Inflation has been accelerating for some time, especially strong demand growth and supply bottlenecks.
Consumer prices the rise in inflation in the United States slowed in April, according to data released by the Department of Labor on Wednesday.
The inflation rate was 8.3 per cent when it in March it was 8.5 per cent. Inflation has been fueled in particular by strong demand growth and supply bottlenecks. As a result, consumer prices in the United States have risen sharply.
According to the news agency Reuters, analysts predict that the inflation rate would have been 8.1 percent in April. However, based on data from April, it appears that the rise in fuel prices may have come to a halt. In April, food prices rose by 9.4 per cent from the same period last year.
Economists closely monitored core inflation was 6.2 per cent, down 0.3 percentage points from March.
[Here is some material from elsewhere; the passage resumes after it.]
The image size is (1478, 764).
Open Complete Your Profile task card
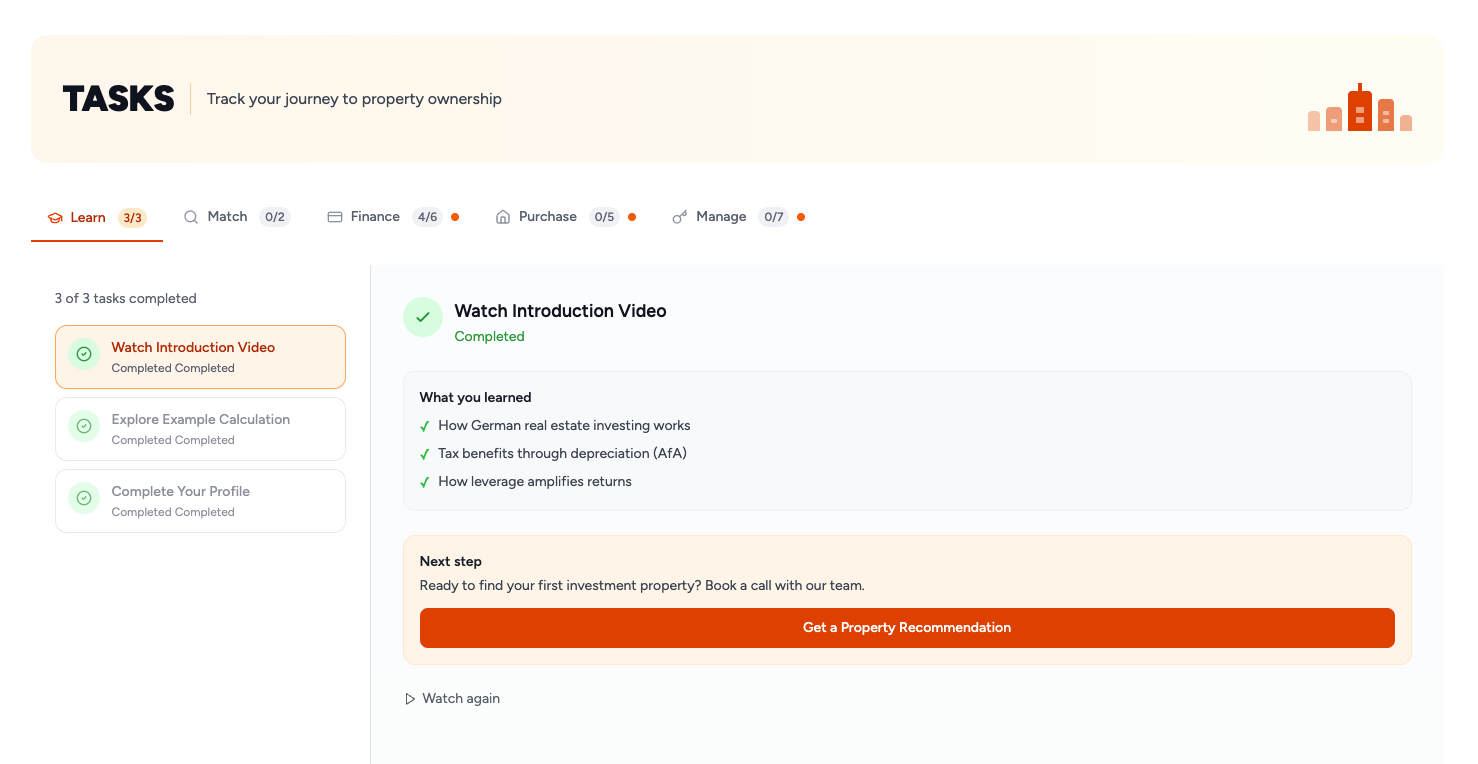click(x=200, y=501)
The effects of energy and food have been removed from core inflation, as they are usually subject to a lot of short-term fluctuations.
As a result of inflation, purchasing power weakens, as a certain amount of money makes it possible to buy fewer goods and services than before. In addition to wage earners, high inflation is detrimental to companies and investors.
Despite the slowdown, inflation remains exceptionally high, at over 8% in January 1982 before this year.
Of the United States the central bank decided last week to tighten monetary policy by 0.50 percentage points to curb inflation. The decision was a historic one, most recently tightening monetary policy by 0.50 percentage points in one installment in 2000.
At the beginning of June, the central bank will also start shrinking its balance sheet, ie selling the federal bonds and mortgage-backed securities it has bought on the market.
According to the central bank’s price stability target, the inflation rate should average 2% over the long term. Several economists believe the central bank was already late in curbing inflation early in the year.
“Inflation remains strong, reflecting the imbalance between supply and demand caused by the pandemic, higher energy prices and broader price pressures,” the Central Bank’s Open Market Committee, which decides on monetary policy, said in a statement.